A flow of 100 cubic feet per second at the USGS gage at Albuquerque’s Route 66 bridge in the middle of town has always been a threshold I watch. That’s in part because for a time it was used as a criteria for Endangered Species Act compliance (no more), and in part because when it drops that low it just looks dry – a shallow braided channel meandering through muddy sand.
This particular bit of code counts the days each year below a specified threshold, and the graph above was created by setting that to 100 cfs.
The flows here are a combination of climate-driven inflows and human management.
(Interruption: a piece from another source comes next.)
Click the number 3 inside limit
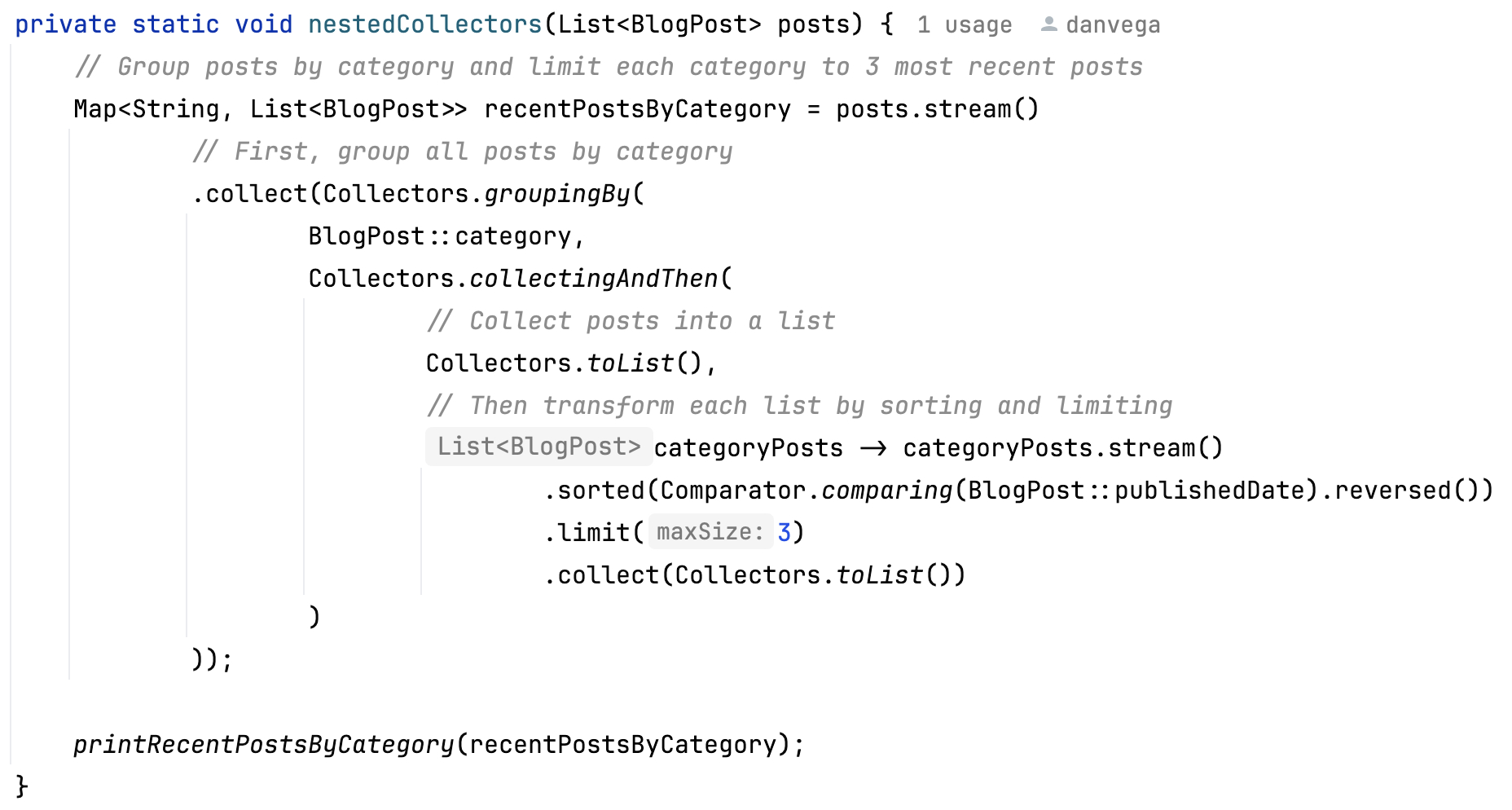Image resolution: width=1512 pixels, height=810 pixels. coord(784,532)
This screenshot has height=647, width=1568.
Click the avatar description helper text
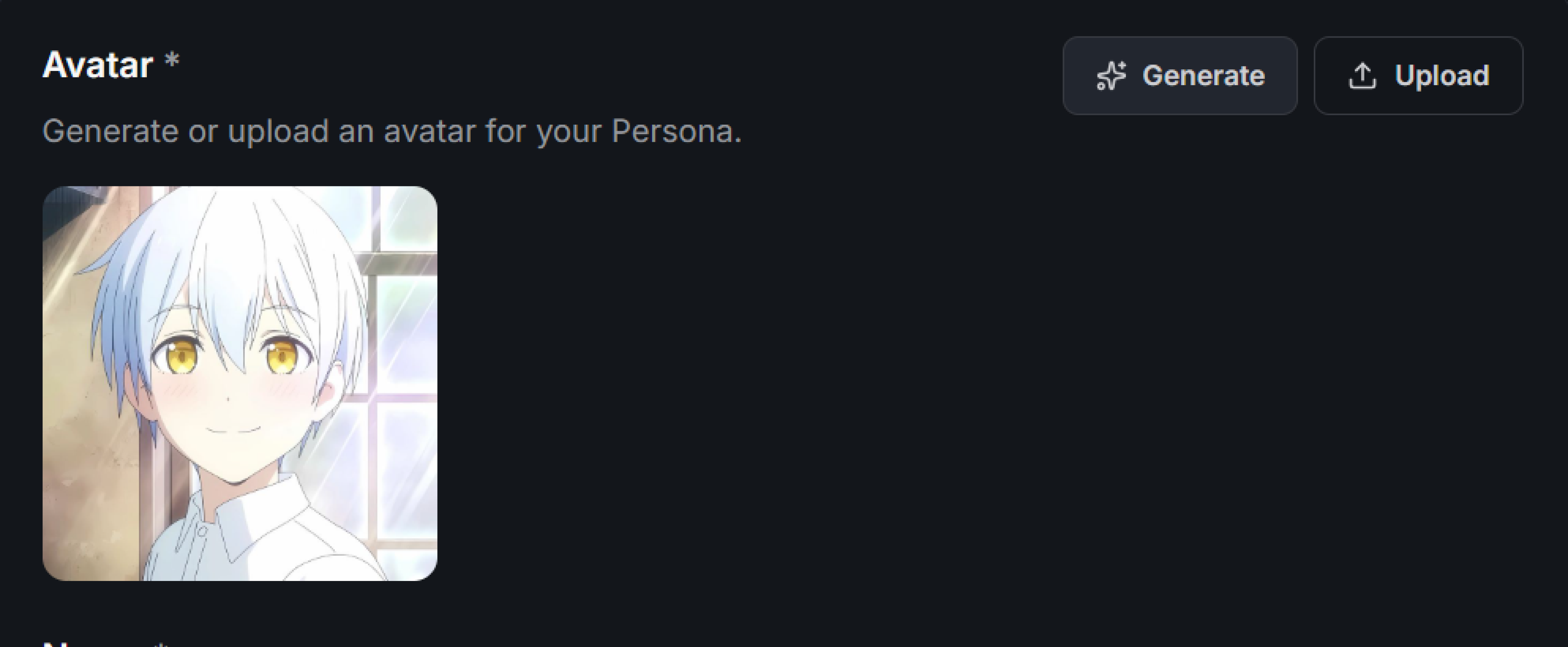point(392,131)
All those dry days back in the 1960s, ’70s, and ’80s were driven in significant part by river management – much larger diversions from the river for irrigation. The relative lack of dry days across much of the 21st century was also driven by river management – an ESA requirement to keep the river wet here.
In both cases that combines with hydrology.
Unfortunately we only have data for the Route 66 bridge gage since 1965. I’ve got some more work I’m doing (back later for that, gotta get to the day job) looking at other gages with longer records, but the interplay of gage history and diversion points makes that more complicated than I have time for this morning, still ingesting first coffee.
Yesterday was the 14th day this year with a daily average flow less than 100 cfs. Last year we had 14 such days. The last time we had more was 1989.
Flow this morning, as I write this, is < 80 cfs.
So . . . the 1970s were much dryer than today? I guess you are saying this is a result of ESA regulation? Sorry, I’m on my 1st cup of coffee.